As soon as I had finished speaking, she dipped into a deep, refined curtsey, without turning around: her skirts whispering as she moved and pooling on the marble. "I have come, my lord," she said, in a voice as quiet as the whisper of the faintest breeze on a summer's night, "To fulfill the vow that my father made to you."
I made a low musing sound before speaking my next comment.
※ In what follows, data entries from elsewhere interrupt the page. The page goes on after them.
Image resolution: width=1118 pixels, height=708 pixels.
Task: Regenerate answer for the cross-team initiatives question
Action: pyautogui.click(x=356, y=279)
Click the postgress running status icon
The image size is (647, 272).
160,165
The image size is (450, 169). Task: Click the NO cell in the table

"You are brave then…and honourable."
She, I think, had realized that I stood not to the front or the side of her, but behind, and I stepped further into the ether of the shadows as she began to slowly turn around. Since I could see through the darkness more easily than she could, I was the first of the two of us to be favored with a glimpse of a face.
She was beautiful.
What am I saying? She was more than beautiful. She was dazzling, brilliant, goddess-like. She was beauty!
Her face was young and smooth as only a maiden's could be, and her features were petite and gently curved. She had ample, well-proportioned lips, a firm yet graceful chin and jaw line, a delicate, straight nose, angled eyebrows, a high but not overwhelming forehead, and large eyes of a light colour that I decided had to be either blue or gray. Her neck and head were in perfect balance with her shoulders, and she seemed as if she could be a famous dancer, or a statue come to life, or certainly at least the muse of some aspiring artist. Beauty.
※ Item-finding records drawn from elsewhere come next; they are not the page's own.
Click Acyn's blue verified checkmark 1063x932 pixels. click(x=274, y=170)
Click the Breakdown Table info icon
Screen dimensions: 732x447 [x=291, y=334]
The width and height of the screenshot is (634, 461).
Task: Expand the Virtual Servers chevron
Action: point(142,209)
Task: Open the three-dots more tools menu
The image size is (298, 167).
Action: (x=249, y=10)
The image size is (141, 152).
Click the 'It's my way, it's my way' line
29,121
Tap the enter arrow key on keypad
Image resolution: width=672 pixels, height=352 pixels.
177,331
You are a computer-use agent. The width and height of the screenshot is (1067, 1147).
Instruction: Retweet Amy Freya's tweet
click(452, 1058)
"I am not brave, milord," she said, looking intensely and unflinchingly towards the shadows in which I lurked as if she knew that I was there. I caught a glimpse of something bright that might have been tears shining in her eyes when the light fell across them, but it was only a fleeting glance.
I had caused her pain.
Then the ridiculousness of that thought: the thought that I was allowing myself to feel pity for this girl in front of me, who was now my captive, who would always hate me for what I had done and for what I was, dawned on me. And I felt a squirm of revulsion and pent-up, festering anger twist my stomach. I, who was faery and needed no one to know me, no one to save me or help me, was letting myself feel for a mortal. I was letting myself empathize with her, feel her grief…letting myself think of the impossible.
I was only hurting myself.
No, you fool, I thought, as the old, bitter taste of all my horrible memories flooded in to me. You're not going to do this. You'll only cause yourself pain. It didn't matter who this girl, this child, was. I would not let myself be taken in. I would not let myself become open to more pain, more heartbreak and agony.
There was no giving in.
"You came." I replied, icily. "That is enough."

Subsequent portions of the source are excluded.